À Charles Spon, le 18 novembre 1650, note 5.
Note [5]

Journal de la Fronde (volume i, fos 316 vo, 4 novembre 1650, et 321 ro) :

« Les lettres de Champagne portent que les ennemis ont donné deux assauts à Mouzon, {a} étant maintenant attachés au corps de la place, mais qu’ils ont été repoussés avec perte de plus de 400 hommes ; que les bourgeois, qui sont autant de bons soldats, se montrent si résolus qu’il ne s’est jamais vu de plus belle défense que la leur, ne voulant point de composition et ayant fait des bons retranchements au delà de leurs murailles. Le comte de Fuelsaldagne commande à ce siège, l’archiduc étant à Bruxelles où il a mené quatre régiments, deux de cavalerie et deux d’infanterie, pour empêcher les courses que nos garnisons font en Flandres. Il doit aller delà à Anvers pour en tirer quelque argent afin d’en payer deux ou trois mille chevaux qui lui sont nouvellement venus d’Allemagne. Le maréchal de Turenne est toujours dans Stenay, où l’on croit qu’il n’est pas en fort bonne intelligence {b} avec les ennemis. {c} […]

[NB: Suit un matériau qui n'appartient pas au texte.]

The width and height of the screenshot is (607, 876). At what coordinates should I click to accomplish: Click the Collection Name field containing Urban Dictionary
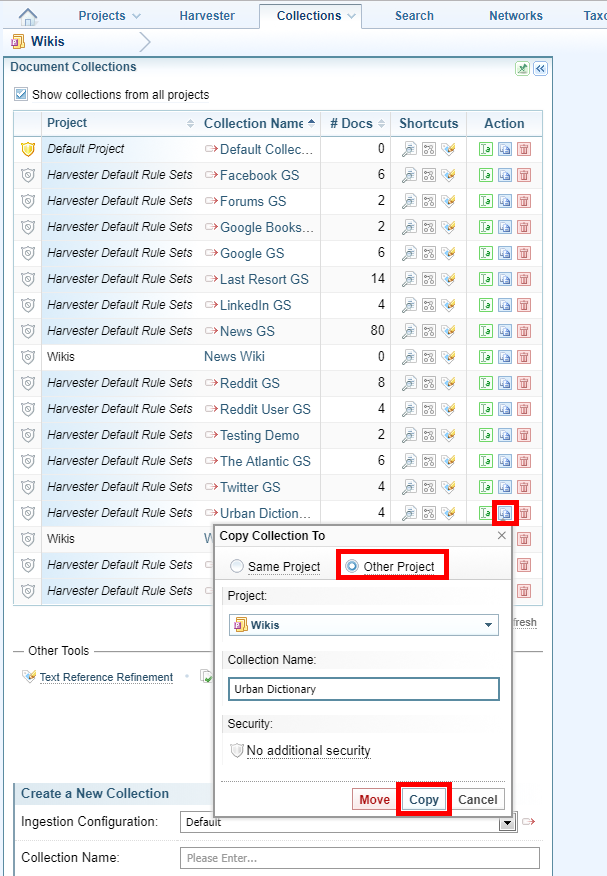(x=364, y=689)
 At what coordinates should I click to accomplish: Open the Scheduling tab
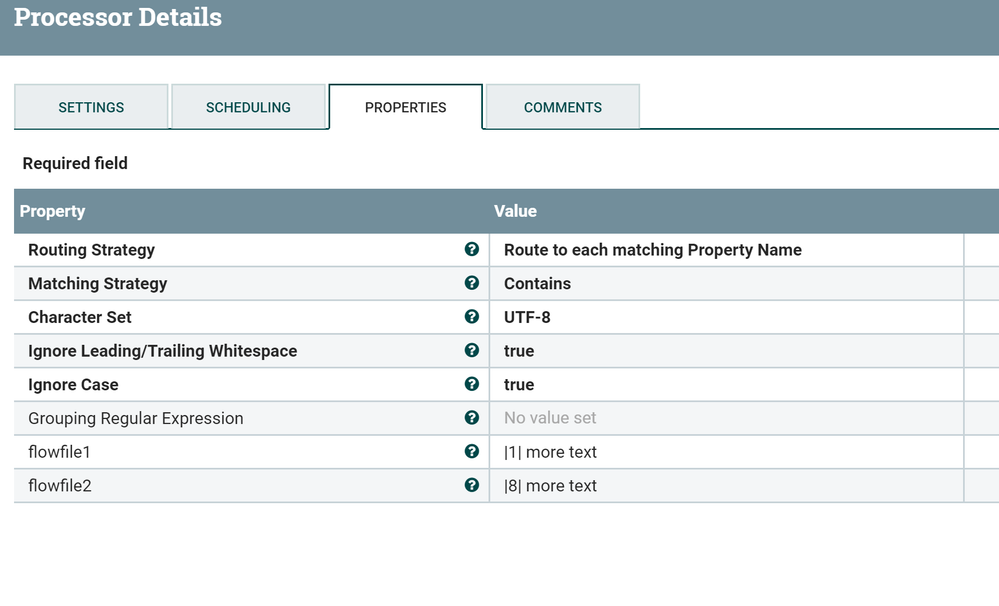tap(248, 107)
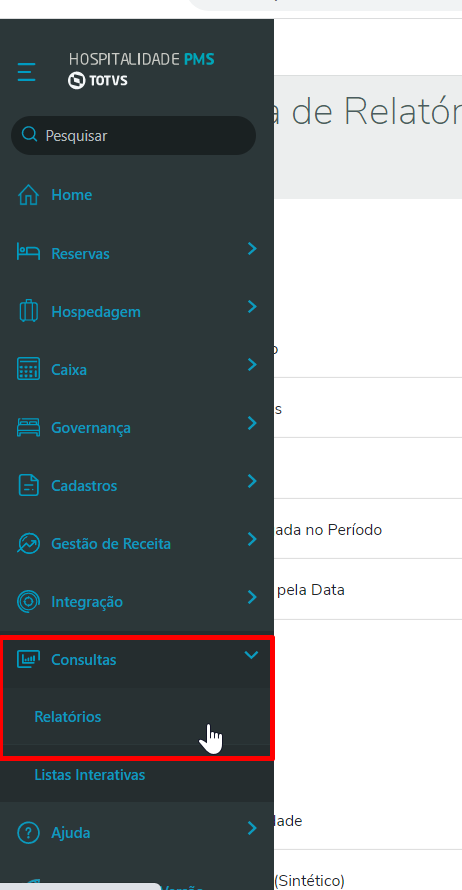Click the Integração circular icon
This screenshot has width=462, height=890.
(x=28, y=602)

Les ennemis ayant donné deux assauts à Mouzon le 5, furent repoussés au premier avec grande perte de part et d’autre ; mais à ce second, les ennemis ayant eu l’avantage déclarèrent aux habitants et à la garnison qu’il n’y avait point de quartier pour eux s’ils différaient davantage à capituler ; à quoi ceux-ci furent contraints de condescendre, n’ayant plus de poudre ni d’espérance d’un prompt secours, et firent une composition honorable suivant laquelle la garnison en sortit le même jour à quatre heures du soir, tambour battant, enseignes déployées, etc., avec deux pièces de canon, et fut escortée à Sedan par eux sur la Meuse. Les ennemis ont ruiné la moitié de leur armée au siège qui a duré près de six semaines et n’ayant presque plus d’infanterie, ont été obligés de faire mettre pied à terre à leur cavalerie pour donner ces assauts. Les bourgeois de Mouzon ont trois mois de temps pour aviser s’ils doivent demeurer dans la ville en prêtant serment au roi d’Espagne, ou vendre leurs biens pour se retirer où bon leur semblera. »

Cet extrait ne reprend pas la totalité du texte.